By Siddhant Guru
0-40. What does this score mean? If you’re serving, you have your heart in your mouth. You can’t afford to play a bad point now. You have to maximize the advantage of serving. If you’re returning, you have a lot more margin. You have done the hard bit of putting the opponent under pressure. Now, all you need to do is apply the finishing blow in this game. You have three chances to do that.
An average tennis player wins about 65% of their service points. Mathematically, there is about a one in five chance for a player to come back from 0-40 down. Obviously, this number varies for every player. Someone like Ivo Karlović has a better chance of coming back from 0-40 than someone like Diego Schwartzman.
Tennis is cruel and unforgiving. One of the major reasons for that is its quirky and unique scoring system. In tennis, you “merely” need to have the last word. You “only” have to win the final point of the match. Not all points are made equal. A point won at 30-30 is far more significant than a point won at 30-0. As such, for the server, winning a game from 0-40 down is huge. As a returner, breaking the opponent’s serve to love builds momentum in the set. This is especially true if it is a Grand Slam final.
Okay, why have I written a whole load of obvious nothingness? That is because these 0-40 games (which are few and far in between) are sometimes the key turning point in a match. One of those – 2-3 0-40 in the third set of the 2022 Australian Open men’s singles final. Rafael Nadal saved those three break points, held serve and went on to win a record-breaking 21st major title.
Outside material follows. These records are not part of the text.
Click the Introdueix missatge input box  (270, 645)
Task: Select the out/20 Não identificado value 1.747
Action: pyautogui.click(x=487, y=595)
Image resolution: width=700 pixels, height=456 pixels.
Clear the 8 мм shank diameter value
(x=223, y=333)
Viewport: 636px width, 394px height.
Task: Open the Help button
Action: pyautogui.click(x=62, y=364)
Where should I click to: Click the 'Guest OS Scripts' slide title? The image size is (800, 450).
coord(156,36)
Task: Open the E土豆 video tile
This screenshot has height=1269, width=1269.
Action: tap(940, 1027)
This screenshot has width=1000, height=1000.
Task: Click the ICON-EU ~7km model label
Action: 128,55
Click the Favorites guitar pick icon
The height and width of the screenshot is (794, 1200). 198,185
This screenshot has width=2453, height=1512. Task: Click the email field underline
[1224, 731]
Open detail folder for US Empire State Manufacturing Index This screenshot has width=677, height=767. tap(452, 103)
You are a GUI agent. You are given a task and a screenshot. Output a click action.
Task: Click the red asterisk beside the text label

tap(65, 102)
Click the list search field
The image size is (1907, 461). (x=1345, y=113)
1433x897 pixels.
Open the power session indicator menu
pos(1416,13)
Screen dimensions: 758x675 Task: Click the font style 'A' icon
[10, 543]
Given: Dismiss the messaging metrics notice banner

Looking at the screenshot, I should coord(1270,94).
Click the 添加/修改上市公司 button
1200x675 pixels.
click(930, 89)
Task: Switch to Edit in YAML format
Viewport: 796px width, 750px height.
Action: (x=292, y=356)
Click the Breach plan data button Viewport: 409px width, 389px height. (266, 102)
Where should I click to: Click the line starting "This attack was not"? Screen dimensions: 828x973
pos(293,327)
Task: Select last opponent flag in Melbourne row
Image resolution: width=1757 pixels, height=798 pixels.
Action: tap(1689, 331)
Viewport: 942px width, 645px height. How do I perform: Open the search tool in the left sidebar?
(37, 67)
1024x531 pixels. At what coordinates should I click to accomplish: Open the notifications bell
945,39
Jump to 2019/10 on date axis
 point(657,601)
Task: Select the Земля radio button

My first instinct when Rafa saved those break points was, “He’s going to win this now”. As the dust settled on that historic night, I revisited my instincts. Why did I feel like that? From the evidence of that match, there was nothing to suggest Nadal would win, even after that big hold. Medvedev had a read on everything Rafa threw at him, he was clutch when the situation demanded him to be and up until then, he had put up one of the finest backhand performances I have ever seen in a Grand Slam final.
Yet, my first instinct was that Rafa had become the favorite. At that time, I chalked it down to my respect for Rafa as a competitor, his vast experience in these situations and most importantly that he is Rafa. All of that is true. However, none of that was sufficient for me. So, in these past few days, I have taken a dive into some of the Grand Slam finals that Rafa has played in. I didn’t get into the finals which he won or lost in straight sets since that obviously meant either he was too good for the opposition or that his opponent was too good for him. I however did include “virtual finals,” i.e. a semifinal against a Big Three counterpart. Why did I do that? My main motive was to check for 0-40!
Going through these finals, I found that Rafa has won almost 30% of all his service games when he fell 0-40 down. In contrast, until 2019, he had failed to convert 0-40 opportunities in a return game only twice in all his Grand Slam finals. I leave it as an exercise to the reader to find out those two games.
Naturally intrigued, I then decided to look at how the specific 0-40 games affected the dynamics of the respective matches. It’s of course not all that helpful if you survive 0-40 only to get broken in your next service game. I found out that every time Rafa held serve from 0-40 down, he went on to win the set barring one exception(Australian Open 2022 first set). In the 2006 and 2007 French Open finals vs Federer, Rafa saved 0-40 twice. In 2006, it was in the third set at 1-2.
He then broke Federer in the next game and went on to win the set.
In 2007, it was in the first set at 4-3 right after he had broken Federer’s serve for the first time in the match. Rafa saved the breakpoints, then went on to break Federer’s serve again and won the set.
When it comes to the majors on hard courts, Rafa came back from the brink in the 3rd set of the 2009 Australian Open final, which was widely regarded as the turning point of the match.
The same happened in the 2013 US Open final, again in the 3rd set.
So far, it was clear to me that Rafa is absolutely elite at converting these huge opportunities. However, I didn’t fully understand the significance of “30%”. Was it better than his career average? Was it better than the tour average? I didn’t have an immediate answer. In search of this answer, I stumbled into this piece from Jeff Sackmann. It shows numbers from about six years back but I think it’s not unfair to assume that those numbers haven’t changed all that much.
In Grand Slam finals, Rafa is about +7% on his career average in winning games from 0-40. In tennis, that shift is hugely significant. It’s the difference between #20 and #21. As it turns out, that ability of his, to keep defying his opponent, may well have made him the greatest ever.
At this time, I can now understand my instinct. When his back is against the wall, Rafa produces his best tennis and reverses the momentum of the set, dealing a significant psychological blow to his opponent. He hangs around long enough for his opponent to start seeing ghosts where there are none.
At the end of the 2022 Australian Open final, Mark Petchey summarized the match as, “The line between desolation and elation was almost invisible.” In reality, it was visible. That line, for Rafa, was 2-6, 6-7, 2-3, 0-40.